- Text block:
▬▬▬▬▬▬

10 issues the life and annuity industry should examineNews added by National Underwriter on January 17, 2013
By Michael K. Stanley
Carriers need to remain nimble and ready to innovate and adjust in a persistently difficult economic environment that is struggling slowly to regain its footing.
Deloitte’s “2013 Life Insurance and Annuity Industry Outlook: Considering new directions in a recovering economy,“ offers senior insurance executives 10 issues that they should contemplate as they navigate through 2013.
There are, however, macroeconomic issues that, although out of many carriers’ direct control, have a direct impact. The slow growth of the economy has rendered many consumers with little discretionary spending. Convincing them that this money would serve them best if it were invested into a life insurance policy or an annuity is exceedingly difficult even for sales-savvy agents.
The global economy, like the U.S. economy, is also mired in lethargy. The Greek and Spanish sovereign debt crisis is scaring the markets and reverberations are being felt far outside of the eurozone. Growth rates in China are also slowing down trade which hinders progress in the U.S. and global economy.
The authors of the report caution that many of the 10 issues are not new, however, they remain both relevant and essential to operating in the current environment.
The Deloitte research team broke the 10 important issues into four sub categories: financial, marketing, management and regulatory.

▬▬▬▬▬▬

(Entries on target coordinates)
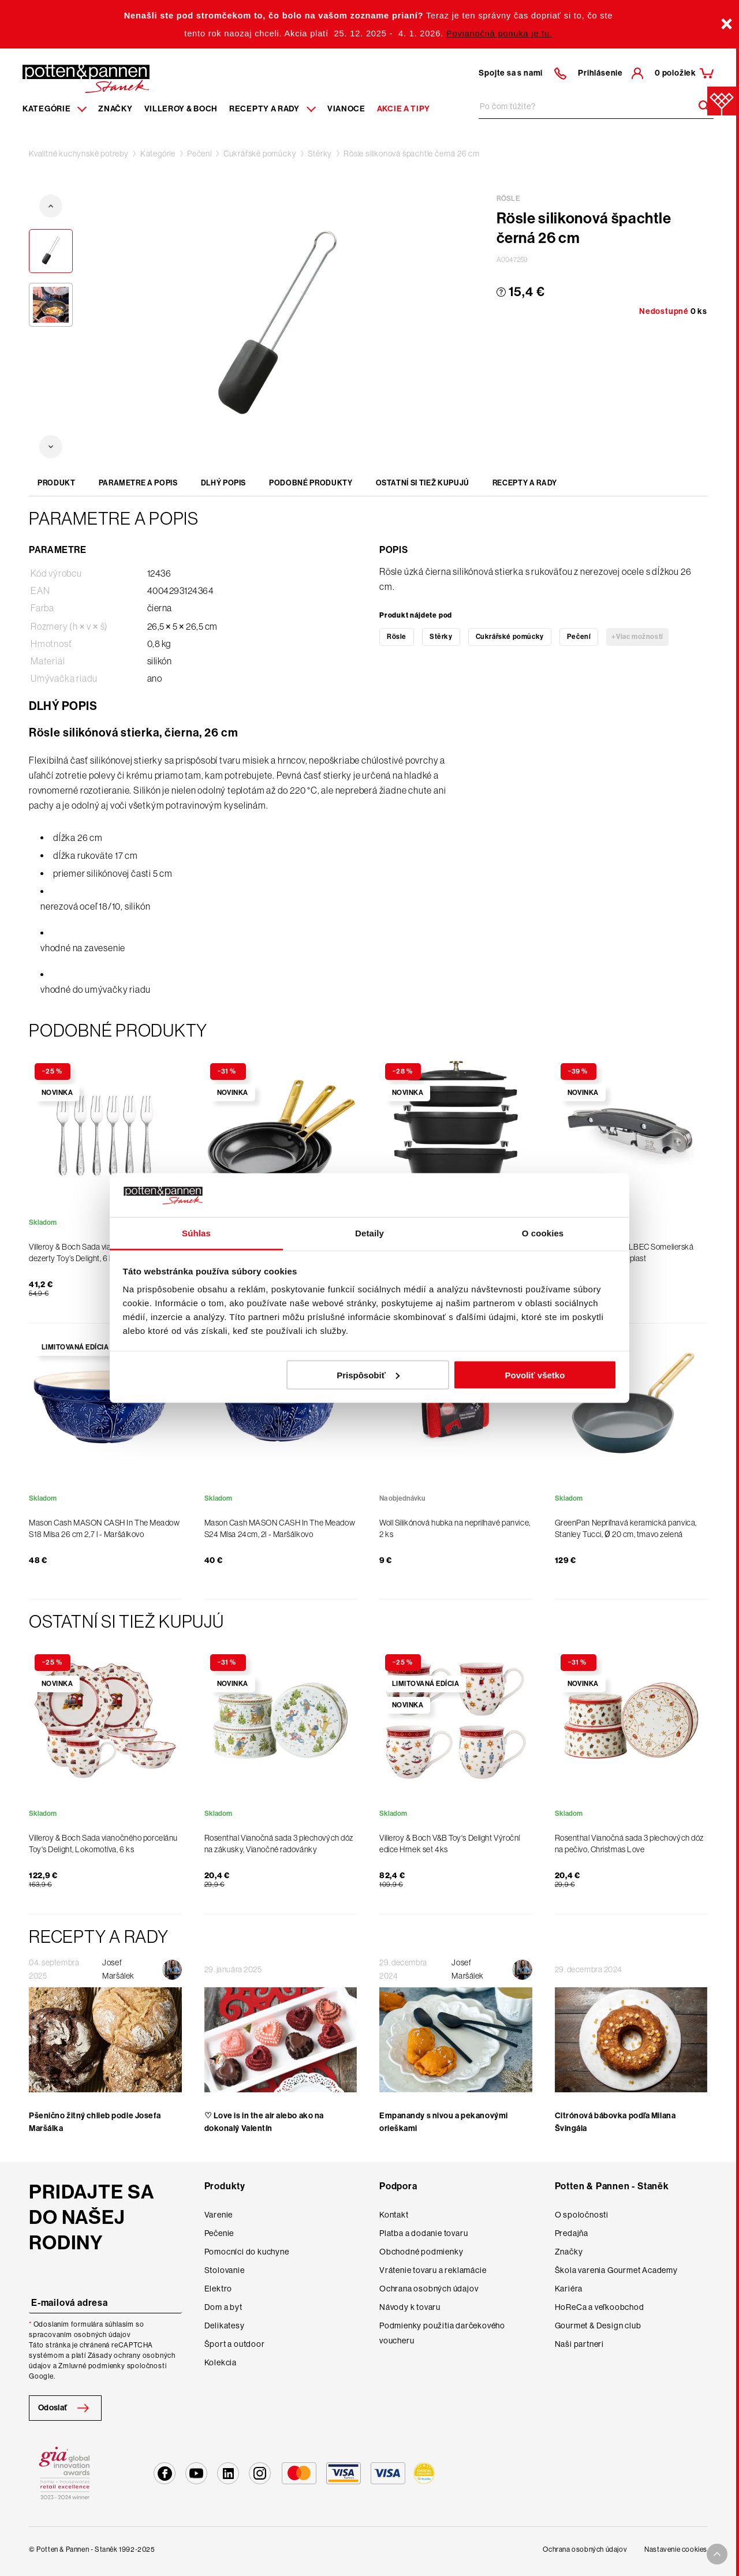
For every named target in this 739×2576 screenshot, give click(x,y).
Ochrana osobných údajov (428, 2288)
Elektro (218, 2288)
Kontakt (394, 2214)
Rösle (396, 637)
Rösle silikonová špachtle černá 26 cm (412, 153)
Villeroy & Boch (181, 109)
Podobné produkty (310, 482)
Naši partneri (579, 2344)
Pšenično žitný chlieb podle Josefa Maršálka (95, 2122)
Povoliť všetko (535, 1374)
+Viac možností (637, 637)
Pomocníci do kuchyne (246, 2251)
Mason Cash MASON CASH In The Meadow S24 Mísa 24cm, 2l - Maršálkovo (280, 1528)
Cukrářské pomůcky (260, 153)
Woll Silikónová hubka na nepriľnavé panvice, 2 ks (455, 1528)
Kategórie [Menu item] (55, 109)
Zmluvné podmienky (91, 2366)
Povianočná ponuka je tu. (499, 33)
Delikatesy (224, 2325)
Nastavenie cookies (675, 2549)
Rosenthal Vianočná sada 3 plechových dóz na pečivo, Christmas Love (629, 1843)
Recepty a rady (524, 482)
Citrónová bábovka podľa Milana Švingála (615, 2122)
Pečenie (219, 2233)
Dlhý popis (224, 482)
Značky (115, 109)
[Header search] (700, 106)
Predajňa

▬▬▬▬▬▬

- Required tasks:
**1)** Decide whether each statement agrees with the article on the life and annuity industry outlook, answering yes or no and quoting the words that settle it: (a) The 10 issues are sorted into four subcategories: financial, marketing, management and regulatory. (b) The authors present all 10 issues as new. (c) Growth rates in China are described as speeding up trade.
**2)** Resume the article on the life and annuity industry outlook, picking up right after its final sentence.
The entries have no connection to the article on the life and annuity industry outlook.

- Answers to each task:
**1)**
(a) Yes: "The Deloitte research team broke the 10 important issues into four sub categories: financial, marketing, management and regulatory."
(b) No: "many of the 10 issues are not new"
(c) No: "Growth rates in China are also slowing down trade"

**2)**
The first important issue in the financial category is: Picking your spots: Making hard decisions about where to compete. Deloitte feels that insurers need to put thought into reconfiguring their product mix, policy features and distribution options. Group life may be a potential opportunity for carriers as employers slowly but steadily expand and pension obligations continue to be transferred to insurers as part of a large group annuity contract. Insurers should look at the oft-documented and underinsured middle market as a viable target. Developing markets are another opportunity. However, carriers should perform due diligence when examining both cultural and regulatory hurdles. Carriers should also examine states within the country that are recovering quicker than average and focus their attention there.
The second issue under the financial category is: Mergers and acquisitions could change the insurance landscape. Due to the low interest rate environment for couples with new capital requirements, some life insurers may utilize their coveted capital and invest it in expanding business lines that drive growth. Due to pressures from a protracted low interest rate environment which limits investment income, thus presenting a challenge for insurers to fulfill their responsibilities as far as policy guarantees, carriers may also look to shed business segments that do not make enough money. As far as annuities are concerned, carriers may want to contemplate buying out unprofitable legacy contracts.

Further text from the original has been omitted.